Being given reviews for artists I’m not overly familiar with is always interesting. Blood Red Shoes are a band which I now feel like I should have had on my radar before now. Their new album, ‘Get Tragic’, is a perfect mess; an alt-rock album underpinned by an electronic influence which makes for a record which synthesises nicely.
Upon first listen, there was an inexplicable moodiness to the record. Single, ‘Mexican Dress’, is grungy and heavy. It seems to be a cathartic plea for those constantly trying to impress: “Hey there’s only so much I can take / Am I the only one here who’s awake to see this is fake?“.
‘Anxiety’ is another heavier track. Led by Steven this time, its another incredibly aggy number which centres around a frustrated guitar sound. Its one of the album’s real stars, showcasing the bands growth, whilst honouring their rock roots.

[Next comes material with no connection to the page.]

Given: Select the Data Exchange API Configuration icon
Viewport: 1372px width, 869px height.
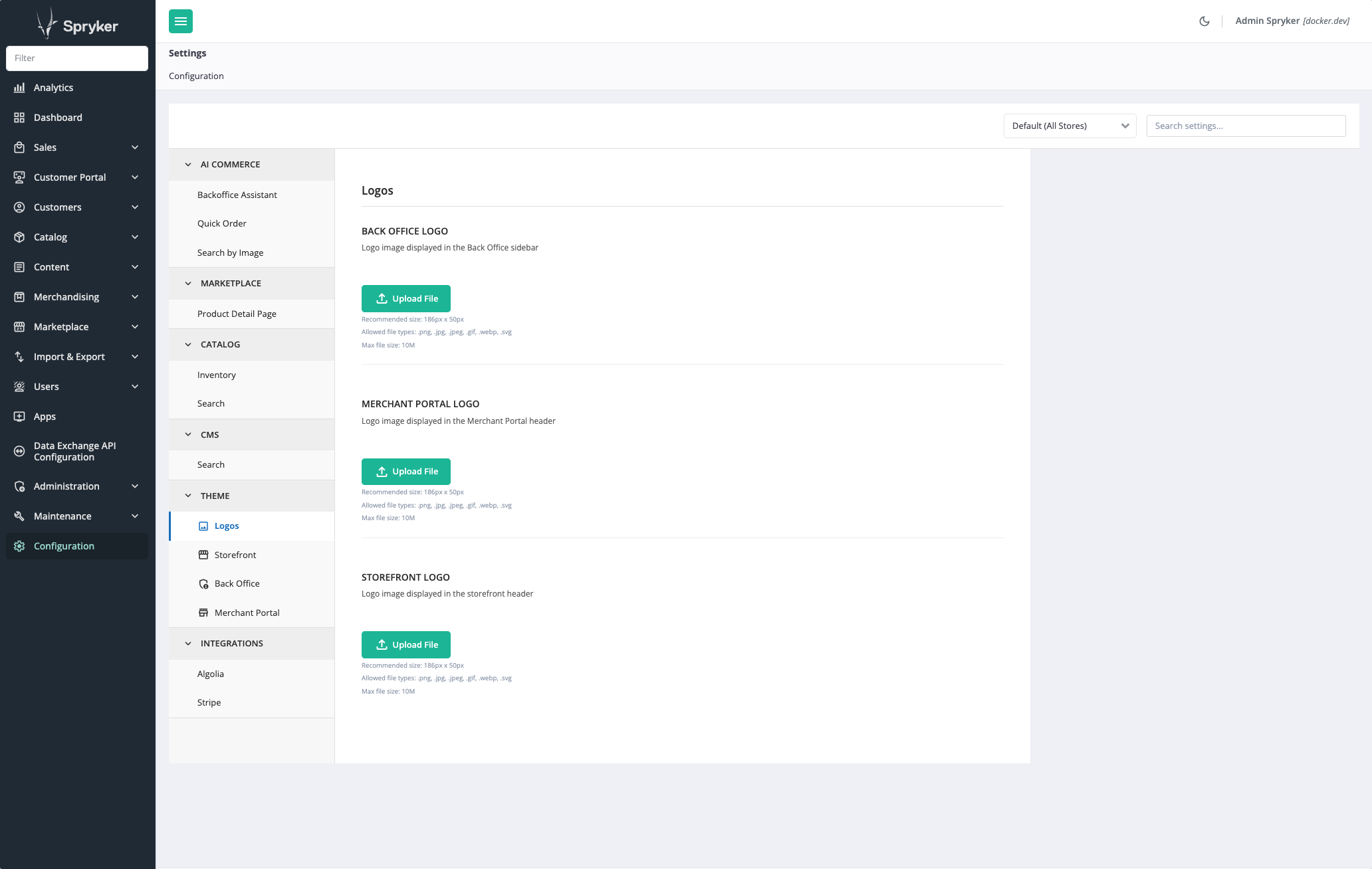Looking at the screenshot, I should pos(19,451).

‘Eye to Eye’ introduces the album’s unquestionable electronic allusion. Its boozy and angry and goes on to explore the rift between the duo. After a quick google, it was very clear that the band mates do not get on, and it was uncertain whether the Brighton duo would reform after their fourth record. However, they obviously managed to stand one another enough to give us ‘Get Tragic’, yet most probably explains the moody undertones to the album. ‘Eye to Eye’ seems to address the elephant in the room early on, almost establishing that they will never really get on but it was worth it for the album: “But we don’t see eye to eye / Like there’s nothing different / Nothing different now“.

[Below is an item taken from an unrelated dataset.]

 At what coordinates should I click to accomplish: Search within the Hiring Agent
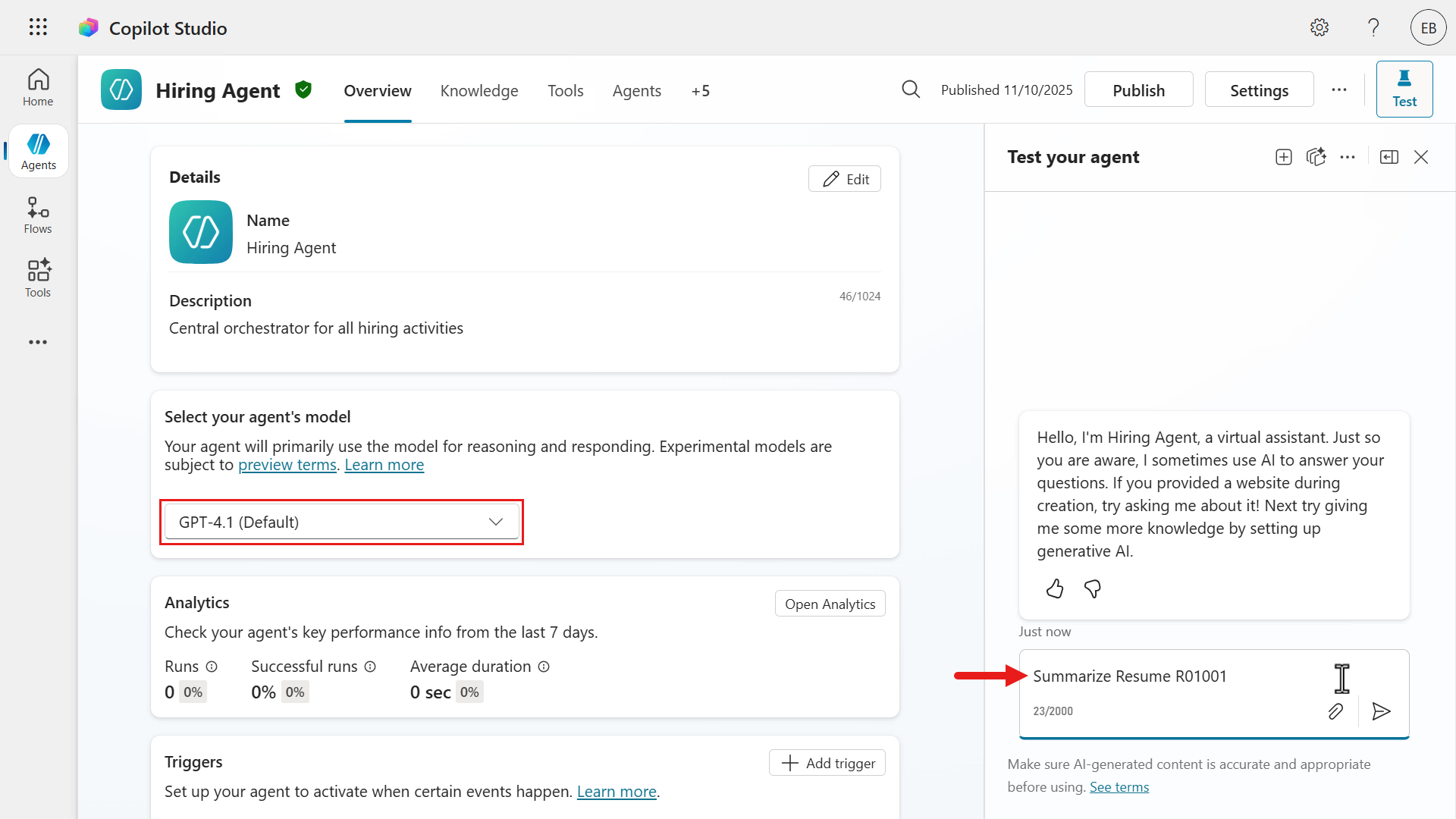911,89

‘Nearer’ featuring The Wytches, sounds like it could have been taken straight from their 2014 album ‘Annabel Dream Reader’. The growly synth bass certainly leaves the bands mark on the track and is another great moment on the album. ‘Bangsar’ showcases a killer drum and bass sound, which coupled with Laura’s distorted vocal, goes to show how well the duo have managed to synthesise their alt-rock roots with their new found synthy, electronic sound.
There is no denying that this album sounds good. The drum and bass sounds are some of the best I’ve heard in a while, and the record is punchy, angry and sexy. However, there are times where I feel like some tracks get a bit lost and I found myself trailing off slightly. ‘Elijah’ & ‘Beverly’ have impressive moments, but seemed to verge on repetitive after a couple of listens. However, the duo negotiate their contrasting vocals well, in a way which is just as impressive as the likes of ‘The XX’.

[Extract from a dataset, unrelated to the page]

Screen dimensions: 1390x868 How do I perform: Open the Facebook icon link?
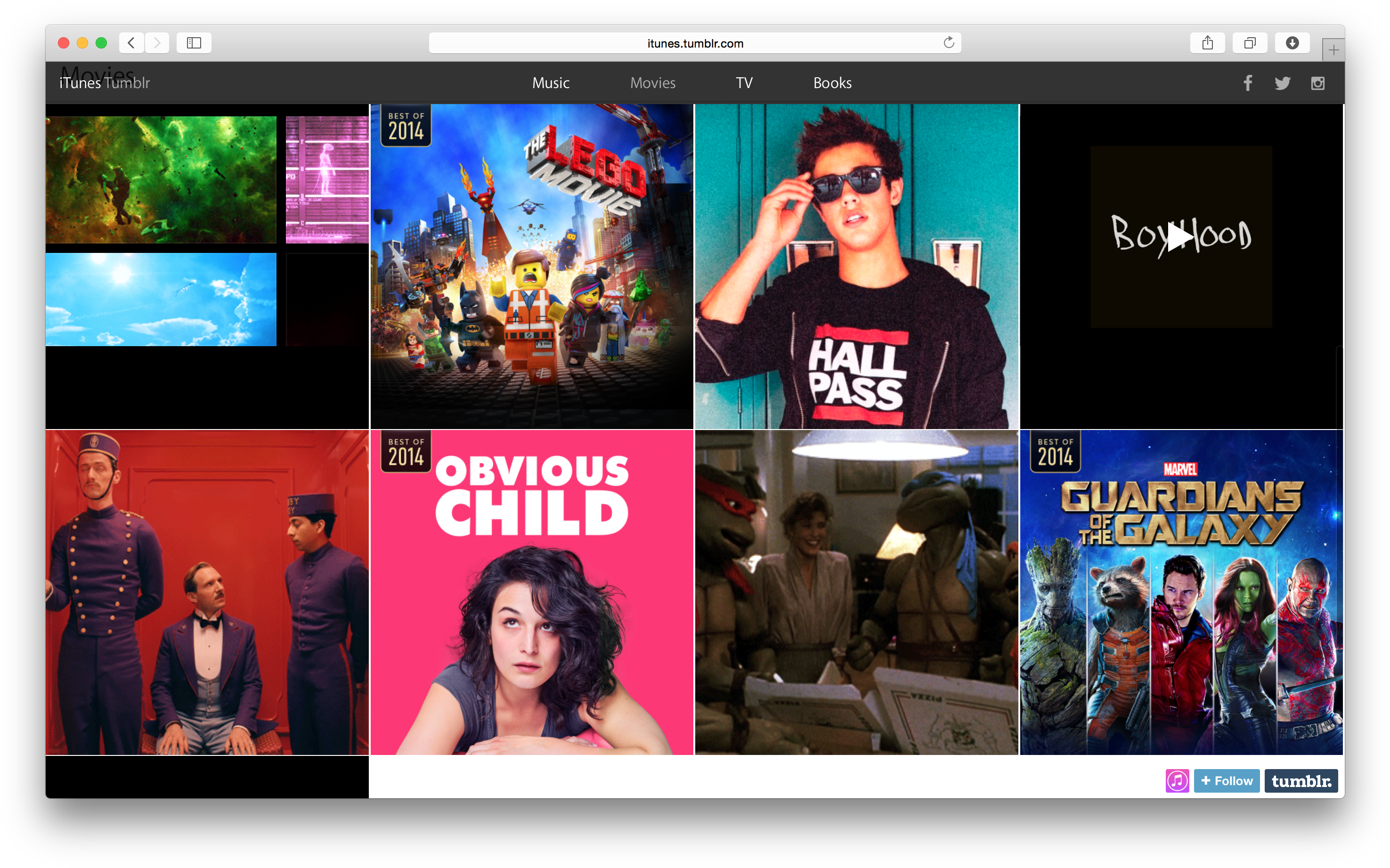(1248, 83)
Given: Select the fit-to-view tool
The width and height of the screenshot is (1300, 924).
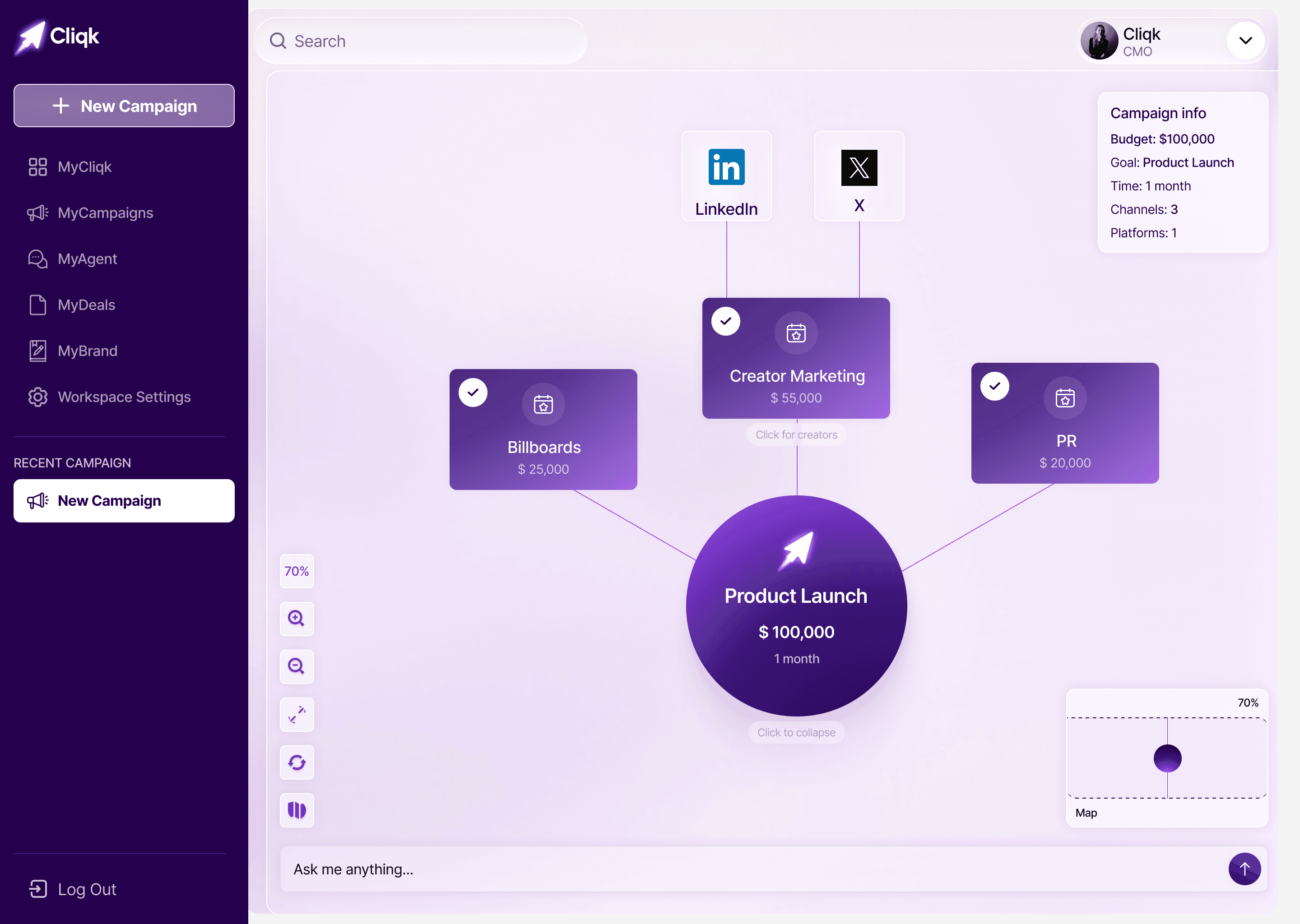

In its entirety, ‘Get Tragic’ sounds immense. It is the perfect example of an album which has been produced incredibly, and fuses together the bands past and future seamlessly and impressively, despite bordering repetitive. I also believe the album deserves praise for the fact that the duo managed to put their differences to one side for the sake of the record. It’s angrily cathartic and encapsulates the idea of growth through conflict.